Herkesin bir hikayesi var, yanmayan olamaz. Allah’a şükürler olsun. Yüksek bir yaşama isteğin olduğu halde ölüymüşsün gibi böyle bütün olayların üzerine geldiği süreçler olur. Bazı insanlar, bazı seçkin insanlar ya o çığın içinden ya da o mezarın içinden çıkarlar, doğarlar ya da ``ne çekti be“ deyip mezar taşının üstüne gidip ağlanan insanlar olurlar. Ben kendi hayatımda gerçekten küllerinden doğmuş bir insanım.

Bu sebeple danışanlara tesir eden asıl şey esasında bu oluyor. Tamam kitap bilgim var. Bir sürü akademik ve disiplinler arası eğitimlerim var. Telegram’da ve WhatsApp’ta kitap gruplarımız var. Kitap değerlendirdiğimiz yorumladığımız birbirimize gönderdiğimiz, bir kelimeyi bile onlarca kitaptan araştırdığımız gruplarımız var. Bunların hepsi çok önemli ve çok değerli. Çünkü bilgisiz çok fazla insan var.

Sadece popülaritesi için bu alanı seçmiş insanlar var. Bu konuda mütevazi olamayacağım. Kendi öğrendiklerini kendi hayatında ameliyat masasına yatırmış ve kendi üzerimde denemiş olduğum için herkese o direnci aşabilecek büyük bir inançla yaklaşıyorum.

Yani seanslarda karşımdaki danışanımın da en büyük eksikliği olan yanlış inanç şemalarını tespit edip kırdığımızda çok kolay bir açılım oluyor. Inanmaları gereken ilk şey zaten değişebileceklerine olan inanç. O döngünün değişeceğine olan inanç.

Bana dönecek olursak bir süre bir sene öğretmenlik hayatım oldu. Sonrasında ben tamamen saha değiştirdim. Yani 2011’den sonra yaklaşık 13 senedir aktif bir şekilde bu alandayım. Hep kendimi geliştirmek için arka planda eğitimler, terapiler ve okumalarım devam etti. Kendi içimde derinleştim. Böyle kendimi insanlığa göndermiş eşsiz bir varlık gibi aktarır gibi olmasını istemem.

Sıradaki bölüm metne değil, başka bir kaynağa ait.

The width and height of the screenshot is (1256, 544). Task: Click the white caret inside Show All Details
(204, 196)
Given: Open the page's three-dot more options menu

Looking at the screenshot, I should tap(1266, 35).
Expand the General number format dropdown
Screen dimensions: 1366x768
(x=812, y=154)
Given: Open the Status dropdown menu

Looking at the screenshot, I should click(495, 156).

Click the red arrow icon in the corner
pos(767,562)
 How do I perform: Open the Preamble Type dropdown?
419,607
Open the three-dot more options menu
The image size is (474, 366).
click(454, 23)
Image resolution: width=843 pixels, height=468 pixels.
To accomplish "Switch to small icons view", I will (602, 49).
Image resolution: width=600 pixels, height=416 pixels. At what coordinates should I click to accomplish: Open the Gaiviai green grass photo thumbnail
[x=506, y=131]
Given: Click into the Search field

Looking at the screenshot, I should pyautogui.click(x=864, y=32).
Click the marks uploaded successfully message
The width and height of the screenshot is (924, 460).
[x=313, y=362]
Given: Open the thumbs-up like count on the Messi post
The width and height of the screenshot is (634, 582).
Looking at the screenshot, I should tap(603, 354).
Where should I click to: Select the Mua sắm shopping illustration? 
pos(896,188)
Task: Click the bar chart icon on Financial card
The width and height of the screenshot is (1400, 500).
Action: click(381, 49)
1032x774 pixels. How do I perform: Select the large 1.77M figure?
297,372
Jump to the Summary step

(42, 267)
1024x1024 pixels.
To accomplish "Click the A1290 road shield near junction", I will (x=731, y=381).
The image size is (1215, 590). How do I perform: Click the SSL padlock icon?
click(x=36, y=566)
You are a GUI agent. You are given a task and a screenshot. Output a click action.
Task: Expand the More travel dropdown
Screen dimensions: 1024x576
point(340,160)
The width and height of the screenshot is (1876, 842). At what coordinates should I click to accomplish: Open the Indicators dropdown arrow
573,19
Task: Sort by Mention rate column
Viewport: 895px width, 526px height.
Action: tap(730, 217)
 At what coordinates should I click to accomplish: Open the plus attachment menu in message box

Bir alma verme dengesi var. Bir döngü var. Yani element dengesi var. Bir süre sonra artık benim de edinimlerimi insanlara aktarmam gerekiyordu. Zaten mesleki olarak da lisansımı tamamlamıştım. Ben sosyolog bir aile danışmanıyım. Bunun üzerine bütüncül psikoterapi eğitimi aldım, EMDR travma terapisi ve bilişsel davranışlı terapi eğitimi aldım. Terapi adına aklınıza gelebilecek tüm terapileri tamamladım. Şu anda da Kıbrıs Ilim Üniversitesi’nde klinik psikolojide bütünleşik doktora yapıyorum.